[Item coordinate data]
◇ ◇ ◇ ◇ ◇

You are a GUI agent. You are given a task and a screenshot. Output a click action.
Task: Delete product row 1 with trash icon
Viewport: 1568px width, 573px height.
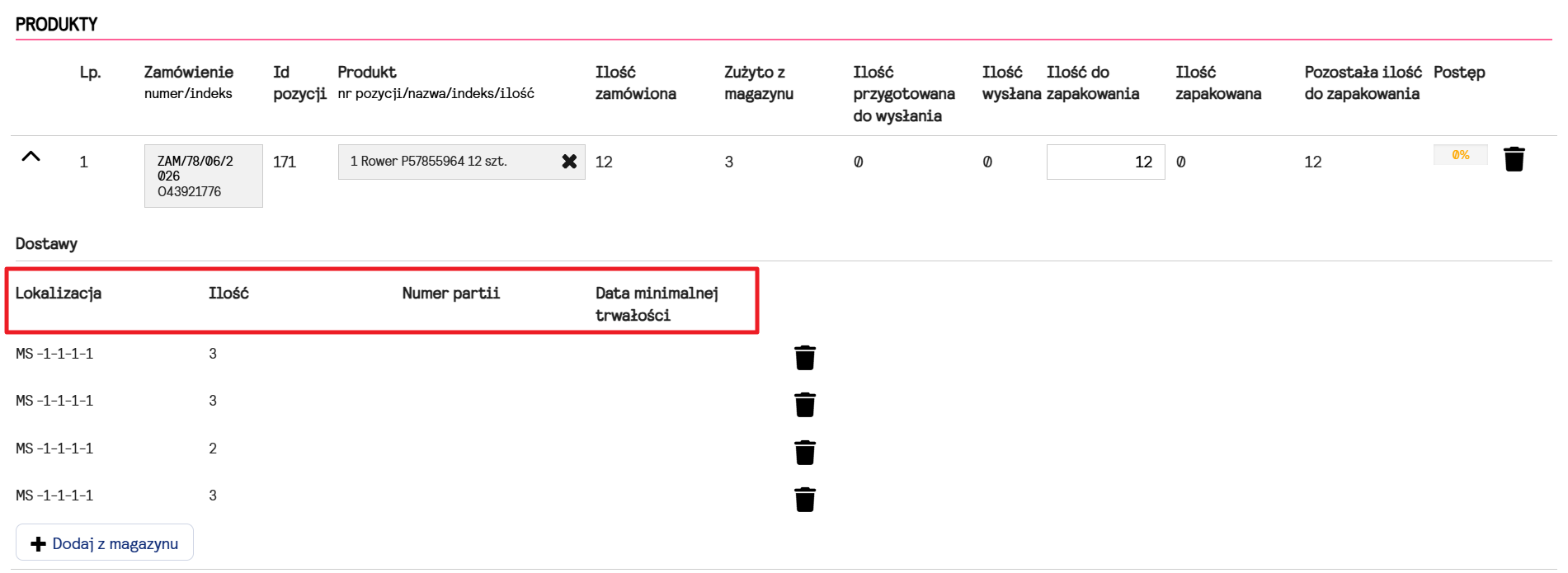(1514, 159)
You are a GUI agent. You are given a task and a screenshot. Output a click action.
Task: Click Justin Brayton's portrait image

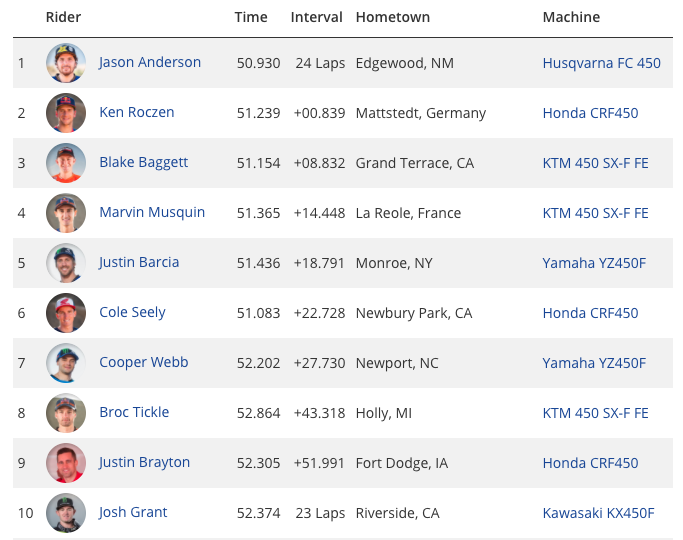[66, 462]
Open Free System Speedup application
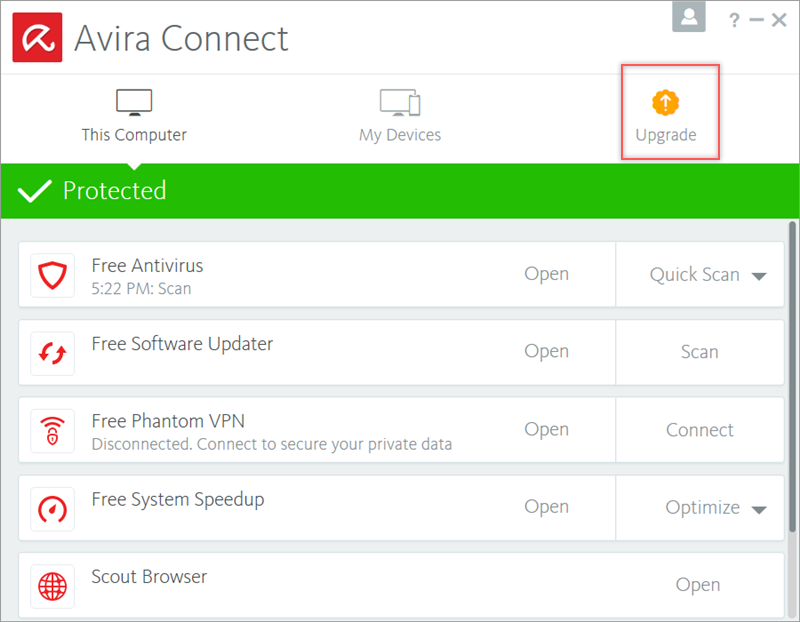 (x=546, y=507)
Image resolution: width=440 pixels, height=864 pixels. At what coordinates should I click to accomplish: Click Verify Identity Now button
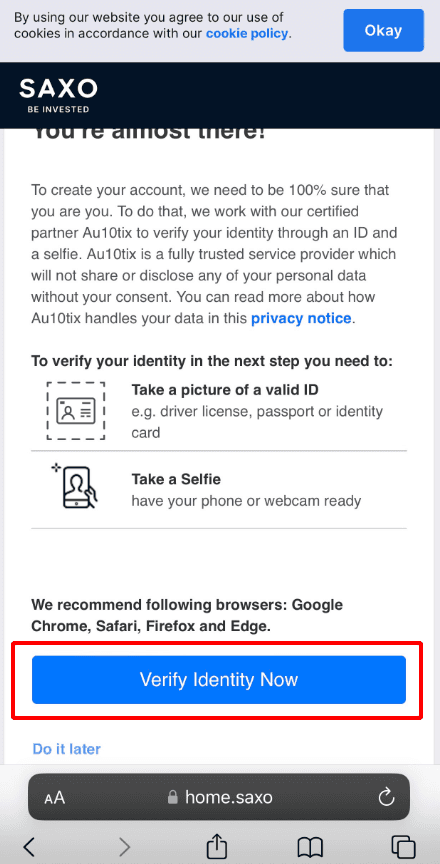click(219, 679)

◇ ◇ ◇ ◇ ◇

**TASK TO COMPLETE**: Reproduce the entire listing above word for word, leaving the pictures out of your answer.

**OUTPUT**:
You are a GUI agent. You are given a task and a screenshot. Output a click action.
Task: Delete product row 1 with trash icon
Viewport: 1568px width, 573px height.
(1514, 159)
You are a GUI agent. You are given a task and a screenshot. Output a click action.
Task: Click Justin Brayton's portrait image

[66, 462]
Open Free System Speedup application
 (x=546, y=507)
Image resolution: width=440 pixels, height=864 pixels. At what coordinates should I click to accomplish: Click Verify Identity Now button
click(219, 679)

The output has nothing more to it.